Since the school opened in 2012, the day to day operational management of the school has been undertaken by Engie Limited, who were subcontracted to provide facilities management.

Works had been undertaken to improve the heating system between 2015 and 2017.

And in late 2017, Oldham BSF Limited – the PFI vehicle – committed to undertake and finance remedial works to improve the heating system across the school. 

But in April last year, the council was informed that the company was ‘no longer prepared to finance the works’ until the outcome of an adjudication with its subcontractors was known, which would have established liability for the rectification works.

The decision has been ‘repeatedly delayed’ from summer 2019, to this January, according to Oldham council.

The report states that the head and governors at the school are ‘extremely frustrated’ at how long the problems have gone on for, and the ‘inability of various partners to remedy’.

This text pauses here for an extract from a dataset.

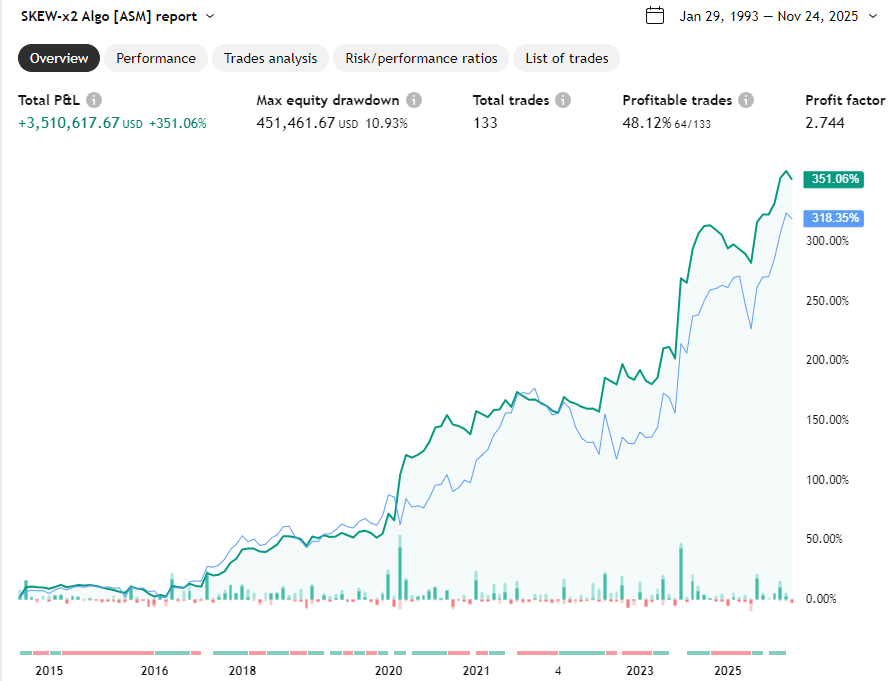Open the List of trades tab
This screenshot has width=892, height=681.
click(x=566, y=58)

“These matters have impacted on the smooth operation and educational provision of students in their care,” officers say. 

As a consequence of the building defects and ‘other performance shortfalls’ the council has been deducting money from the monthly unitary charge that it pays to the contractor. 

The town hall has now commissioned an external contractor to carry out a full investigation to assist with implementing improvements to the heating system, and has set out the required actions of the PFI contractor from this month onwards.

Works which formed a short-term solution were carried out over Christmas, but a longer-term solution is required.

As such the council’s preferred option is to do works to improve the heating system using its own contractor. 

However the details of how much this work will cost was discussed at part of the meeting behind closed doors.

Cabinet member for children’s services, Coun Amanda Chadderton told members that it would have been ‘easy’ for the local authority to have not taken action as the school is an academy and not under their control.

“I really welcome that actually we’ve been the bigger person in this because the most important thing is that those students at John Henry Newman have a school which is fit for 2020,” she added.

“It has gone on for too long, and it is a disgrace really how the contractors have acted so I’m pleased that we are stepping in.”